Com uma leve pincelada na História do Reino Unido, dos campos transbordando bucolismo à construção da sociedade industrial, a festa reservou aos seus primeiros 60 minutos a brisa de lições de escola tradicionais neste tipo de evento (e da qual não abrimos mão, cá entre nós). Posteriormente, uma homenagem à literatura infantil bretã, mesclando Peter Pan com Harry Potter em uma homenagem de gosto duvidoso ao sistema de saúde do país. Uma burocracia incômoda, tanto em coreografias como em elementos alegóricos. Na mente de cá, do telespectador brasileiro, a despeito de qualquer bairrismo, o leve pensar: viva a Sapucaí!

E dali para a frente, o que enxergamos foi uma sequência de hits de todas as décadas emendados um ao outro de forma frenética, com balés cheios de referências de períodos e movimentos múltiplos, em um mosaico extremamente confuso no centro do estádio olímpico. 

Uma ressalva? A 'chegada' de Elizabeth II ao local da festa, 'pulando' de pára-quedas juntamente a Daniel Craig, no papel de James Bond, depois de fazer questão de buscá-la, pessoalmente, em seu palácio, em vídeo exibido no telão. E também a participação de Rowan Atkinson, ou melhor, Mr. Bean, interagindo de forma, digamos, atrapalhada, com a Orquestra Sinfônica de Londres, ao som de 'Carruagens de Fogo'.

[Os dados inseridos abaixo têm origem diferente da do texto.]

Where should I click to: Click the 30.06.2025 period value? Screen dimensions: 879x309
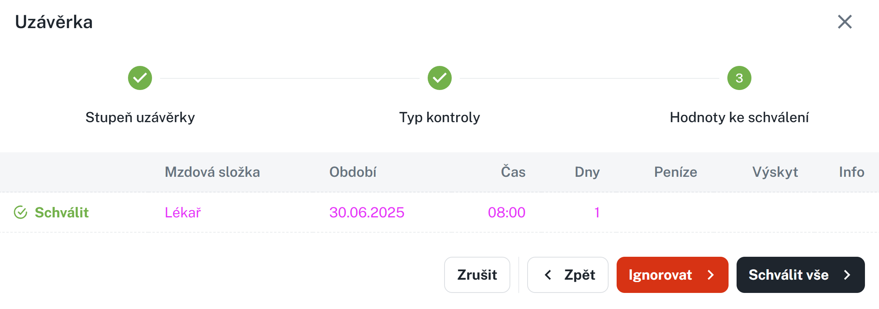(367, 213)
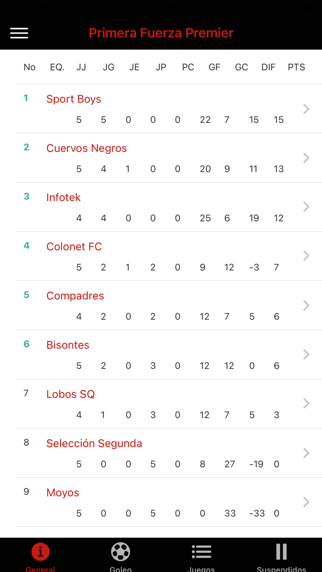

Diferentemente de Pequim, em que o desbunde visual se aliou a uma linha do tempo finalizada com o presente modernoso da China, Londres nos brindou com um espetáculo extremamente pop em essência, principalmente pela trilha sonora, mas sem um fio condutor consistente, sem fascinar, sem ferver a plateia, visivelmente empolgada em apenas três instantes: a chegada de sua rainha, a entrada da delegação nativa e a apresentação final de Paul McCartney, ao som de 'Hey Jude!', coroando a abertura dos jogos. Claro, com um dos maiores hits do reino, como não podia deixar de ser, após uma celebração repleta de melodia, belíssima aos ouvidos, mas decepcionante às retinas.